Towards Hoare logic for a small imperative language in Haskell

Recently I finished Logical Foundations, and I have to admit it was an excellent read. This post is directly inspired by the Simple Imperative Programs section of the same book.

What is an imperative programming language? Well, nowadays they run the world. C, Python, JavaScript, PHP – you name it – we all write code in them using imperative style; that is, we command the computer and tell it what to do and how to do it. The mathematical language is very unlike this – it is more declarative rather than imperative – it doesn’t care about the how.

I’ve always been fascinated by mathematical proofs, especially the mechanical part around them because computers are directly involved in this case. Hoare logic is one of those systems that allows us to mechanically reason about computer programs.

We will implement a small imperative language together with (a very simple) Hoare Logic that will allow us to reason about programs in this imperative language.

1. Type level vs value level (intro)

If you haven’t gone through Logical Foundations, I strongly suggest you do.
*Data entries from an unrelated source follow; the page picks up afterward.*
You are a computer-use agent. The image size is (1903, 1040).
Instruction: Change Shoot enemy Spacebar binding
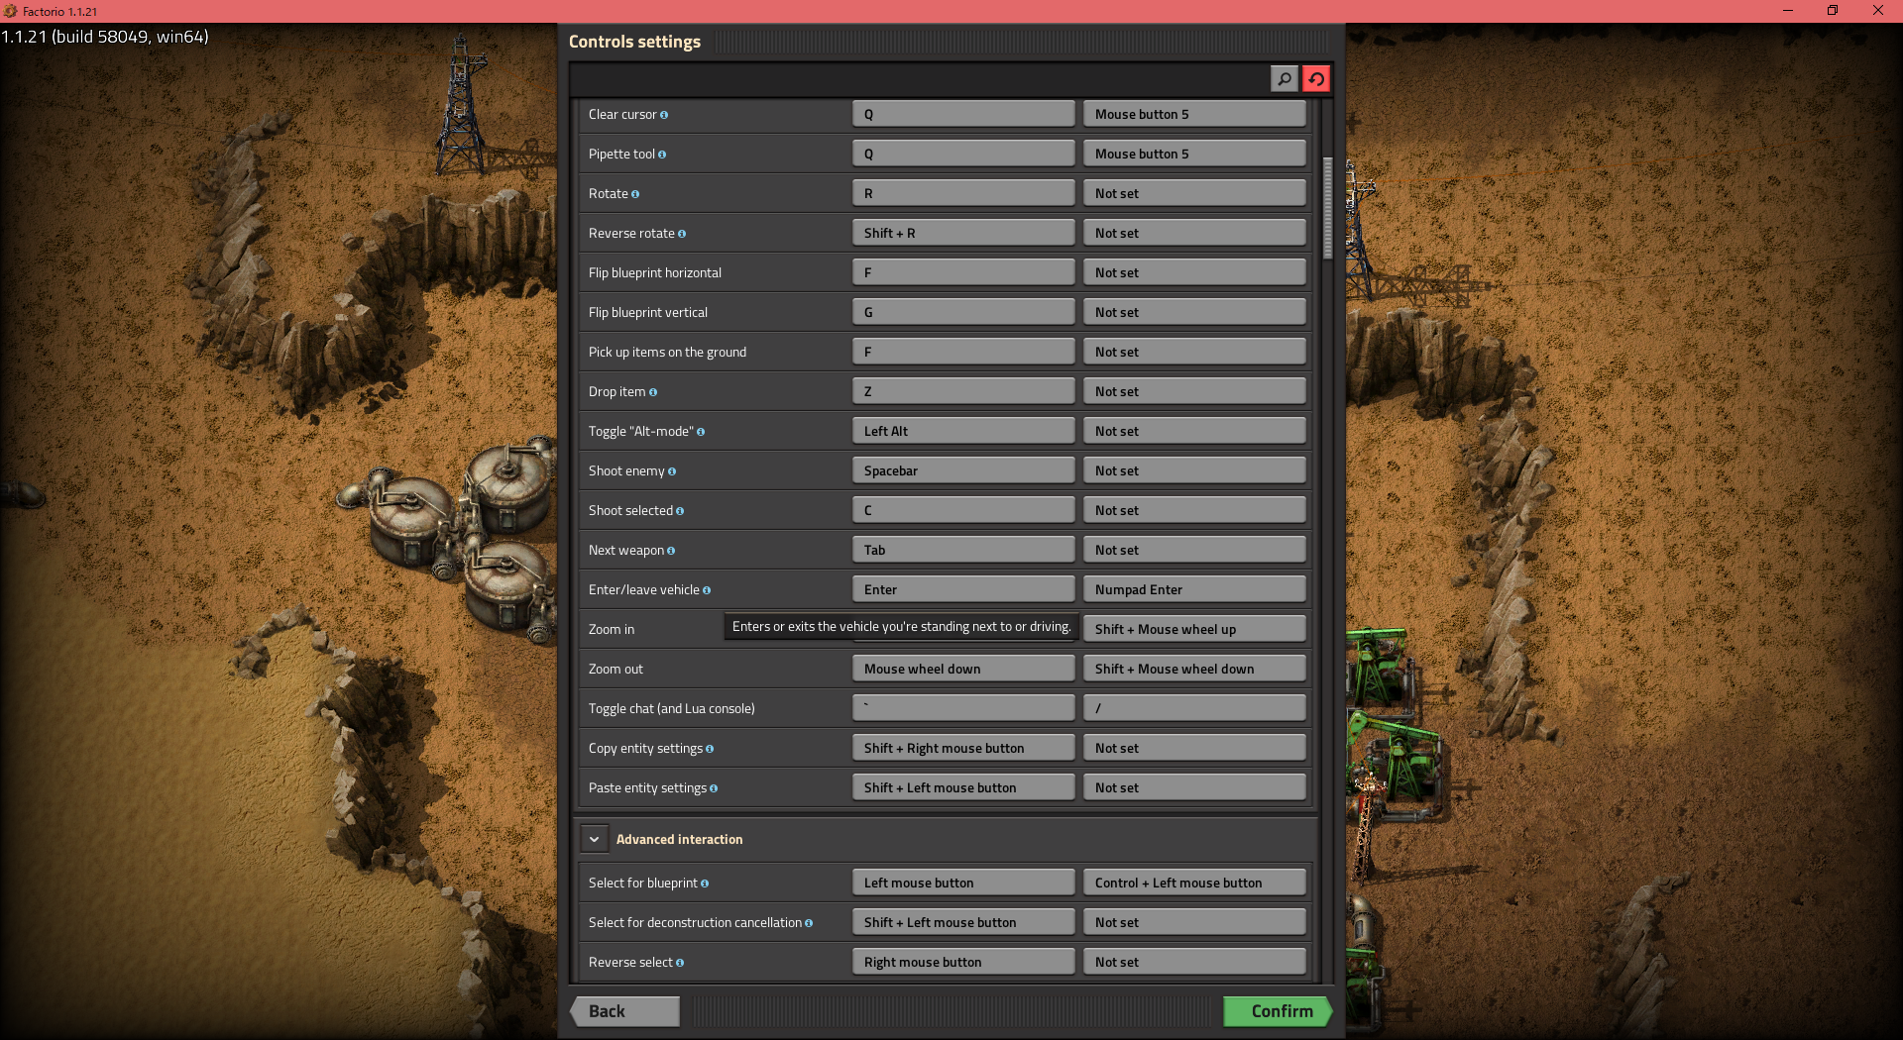[x=962, y=470]
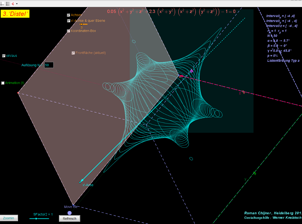Click the Auflösung N input field

49,65
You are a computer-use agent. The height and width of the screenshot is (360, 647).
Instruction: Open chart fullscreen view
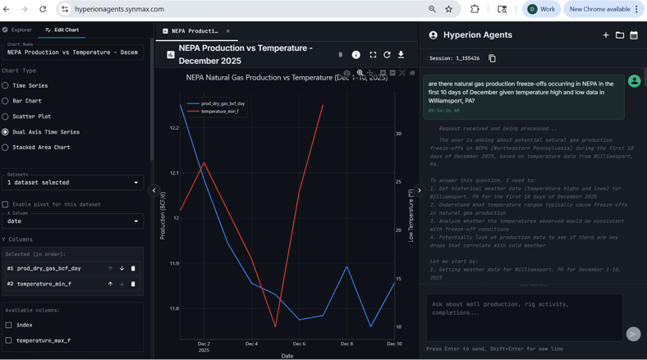point(373,55)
It’s programming at a different level – even if you know some Haskell already (and if you don’t know Haskell, you should learn it, too). If Logical Foundations seems too much, you can start with my book first, which is a gentler introduction.

If you’ve gone through Logical Foundations, congratulations! In any case, there’s still something to learn from this blog post. In Logical Foundations, we use the dependently typed programming language Coq. There are some advantages and disadvantages in this case. The obvious disadvantage is that all programs must be total and must terminate. As the authors from Logical Foundations say:

In a traditional functional programming language like OCaml or Haskell we could add the while case as follows:

Coq doesn’t accept such a definition (“Error: Cannot guess decreasing argument of fix”) because the function we want to define is not guaranteed to terminate.

The advantage is that we can mathematically reason about all such programs.

Implementing an imperative language in Haskell is more concerned about playing at the value level (and to some extent at the type level), whereas in Coq, we’re completely playing at the type level.

2. Small arithmetic language

Let’s start by implementing a very small arithmetic language: one that can do addition, subtraction and multiplication:

data Aexp =
  ANum Integer
  | APlus Aexp Aexp
  | AMinus Aexp Aexp
  | AMult Aexp Aexp
  deriving (Show)

aeval :: Aexp -> Integer
aeval (ANum n)       = n
aeval (APlus a1 a2)  = aeval a1 + aeval a2
aeval (AMinus a1 a2) = aeval a1 - aeval a2
aeval (AMult a1 a2)  = aeval a1 * aeval a2

That was easy. A simple evaluation:

> aeval (APlus (ANum 1) (ANum 3))
4

3. Small boolean language

While the previous language dealt with numbers, we now want a language that will deal with boolean expressions.

data Bexp =
  BTrue
  | BFalse
  | BEq Aexp Aexp
  | BLe Aexp Aexp
  | BNot Bexp
  | BAnd Bexp Bexp
  deriving (Show)

beval :: Bexp -> Bool
beval BTrue        = True
beval BFalse       = False
beval (BEq a1 a2)  = aeval a1 == aeval a2
beval (BLe a1 a2)  = aeval a1 <= aeval a2
beval (BNot b1)    = not (beval b1)
beval (BAnd b1 b2) = beval b1 && beval b2

Note that this language depends on aeval for some calculations, but it’s still its own language.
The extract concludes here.